**SUPPLIED PASSAGE**
☆ ☆ ☆ ☆ ☆ ☆ ☆
  • Two weeks of intensified negotiations between the UK and the European Union broke up with both sides saying they were still far apart on the core issues of state aid for companies, solving trade disputes, and fishing rights. Formal talks are expected to resume this coming week.


  • Data collected just before major European economies announced new public health restrictions showed that the region’s manufacturing sector was posting robust growth, with the eurozone purchasing managers’ index hitting a nearly 23-year high of 54.8 in October, up from September’s 53.7 reading.
  • Core eurozone bond yields bounced around but ended the week roughly level. The German 10-year bund yield, for example, plummeted after early US election results proved indecisive. This downward pressure eased as the odds of a Biden victory and a divided Congress appeared to increase. Yields on peripheral eurozone bonds fell overall. The growing likelihood of a Biden win drove demand for riskier assets, pushing the yield on Italy’s 10-year bonds to record lows last Friday.
☆ ☆ ☆ ☆ ☆ ☆ ☆
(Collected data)
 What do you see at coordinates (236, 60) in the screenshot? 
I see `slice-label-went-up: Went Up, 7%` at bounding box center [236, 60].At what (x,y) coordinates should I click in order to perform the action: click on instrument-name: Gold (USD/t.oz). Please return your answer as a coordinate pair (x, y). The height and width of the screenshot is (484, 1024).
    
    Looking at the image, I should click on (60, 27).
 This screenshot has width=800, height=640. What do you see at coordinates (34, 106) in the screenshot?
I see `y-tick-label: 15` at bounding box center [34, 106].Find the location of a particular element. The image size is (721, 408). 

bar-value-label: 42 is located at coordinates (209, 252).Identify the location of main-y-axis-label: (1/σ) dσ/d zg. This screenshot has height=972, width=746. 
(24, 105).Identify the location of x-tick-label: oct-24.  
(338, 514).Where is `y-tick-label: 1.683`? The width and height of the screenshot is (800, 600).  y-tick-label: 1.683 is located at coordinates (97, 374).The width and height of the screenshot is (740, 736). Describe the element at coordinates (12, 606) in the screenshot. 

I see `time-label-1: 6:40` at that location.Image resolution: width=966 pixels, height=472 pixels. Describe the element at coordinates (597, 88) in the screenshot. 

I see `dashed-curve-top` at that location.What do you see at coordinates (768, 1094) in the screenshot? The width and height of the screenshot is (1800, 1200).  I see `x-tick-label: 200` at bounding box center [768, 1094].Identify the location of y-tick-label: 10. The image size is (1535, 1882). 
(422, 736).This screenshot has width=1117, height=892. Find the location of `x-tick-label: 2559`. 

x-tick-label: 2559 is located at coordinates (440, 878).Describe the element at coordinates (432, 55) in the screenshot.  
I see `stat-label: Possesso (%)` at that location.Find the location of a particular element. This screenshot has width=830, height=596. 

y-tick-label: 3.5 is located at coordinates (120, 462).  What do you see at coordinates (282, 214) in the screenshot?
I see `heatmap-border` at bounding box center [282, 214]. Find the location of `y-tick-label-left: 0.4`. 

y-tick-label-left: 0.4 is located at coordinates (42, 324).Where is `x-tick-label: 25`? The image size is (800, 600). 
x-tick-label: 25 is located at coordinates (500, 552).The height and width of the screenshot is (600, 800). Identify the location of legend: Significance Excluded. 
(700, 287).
☆ ☆ ☆ ☆ ☆ ☆ ☆
**YOUR TASKS**
a – The European market update names the core issues on which the UK and the European Union said they were still far apart. List every one of them.
b – According to the European market update, what was the eurozone purchasing managers' index reading in October?
c – Write the next part of the European market update, picking up after its final sentence.

**SET OF ANSWERS**
a –
- State aid for companies
- Solving trade disputes
- Fishing rights

b – It was 54.8, a nearly 23-year high, up from 53.7 in September.

c –
  • Shares in Europe rallied in sympathy with US equities while also receiving a lift from the generally strong quarterly earnings reported by European corporations and the additional stimulus measures announced in the UK. In local currency terms, the pan-European STOXX Europe 600 Index ended the week 7.02% higher, while Germany’s DAX Index rallied 7.99%, France’s CAC 40 gained 7.98%, and Italy’s FTSE MIB climbed 9.69%.


  • A batch of Purchasing Managers’ Index (PMI) surveys added to evidence of China’s rapid recovery from the coronavirus. The official PMI reports were both solid and suggested that Chinese business leaders had high confidence in Beijing’s management of the economy. Meanwhile, PMI reports from the private Caixin survey were also strong, with the manufacturing gauge recording its highest level since 2011. Taken together, the latest PMI readings showed that China’s strong economic momentum continued into the fourth quarter, though new export orders and lagging employment figures hinted at some weakness in the recovery.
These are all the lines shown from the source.